Most cases in the Fifth Circuit are heard by three-judge panels randomly selected from among the court’s more than two dozen judges, and it is possible to draw a panel of reasonable judges in this court. But a party appealing to the Fifth Circuit is mathematically more likely than not to draw a reactionary panel that may delight at the possibility of sticking it to supposedly liberal media outlets.
The first time this case might be heard by judges who are actually interested in deciding this case based on the law, in other words, could be when the case reaches the Supreme Court. And the Supreme Court, which is itself dominated by conservative Republicans, turns away the vast majority of petitions asking the justices to hear a particular case. Even if the Court agrees to hear this case, moreover, the media companies will still have to overcome the clearly erroneous standard if they challenge any of Kacsmaryk’s factual findings.

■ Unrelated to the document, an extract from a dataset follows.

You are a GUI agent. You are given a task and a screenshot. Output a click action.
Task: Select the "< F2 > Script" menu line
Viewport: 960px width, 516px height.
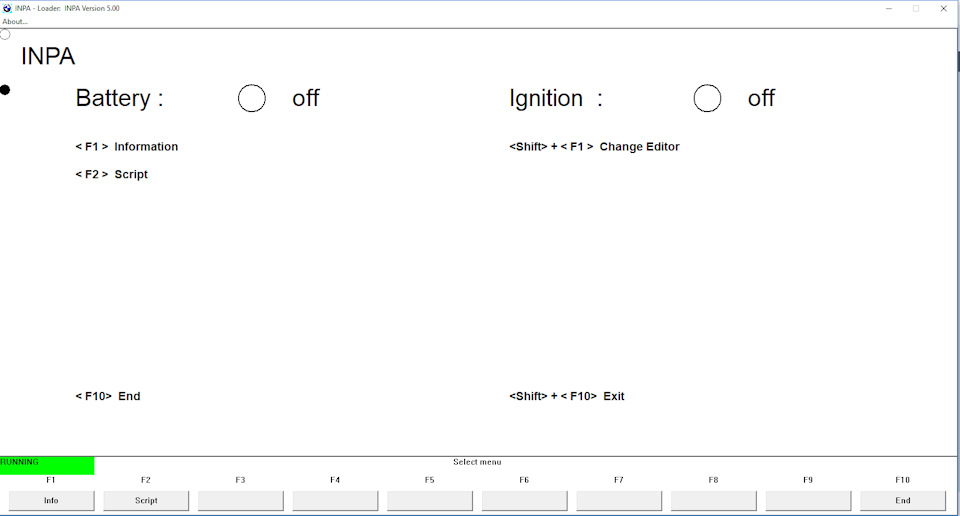(112, 175)
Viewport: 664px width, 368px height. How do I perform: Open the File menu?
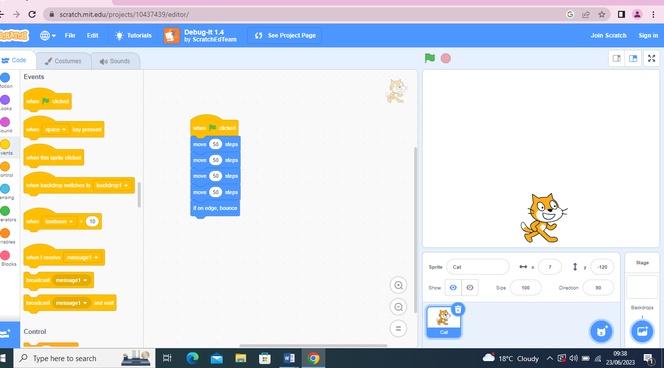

The bottom line, in other words, is that some of the biggest companies in the tech and media industries have to seriously grapple with a case that’s in the hands of a far-right culture warrior with a penchant for reading the law creatively to benefit right-wing causes. Should the media defendants lose before Kacsmaryk, moreover, they face an uncertain path on appeal. And no matter what happens, they are likely to have to spend simply enormous amounts on legal fees as their lawyers struggle to convince a right-wing judiciary not to score a few punches on a perennial Republican punching bag: the press.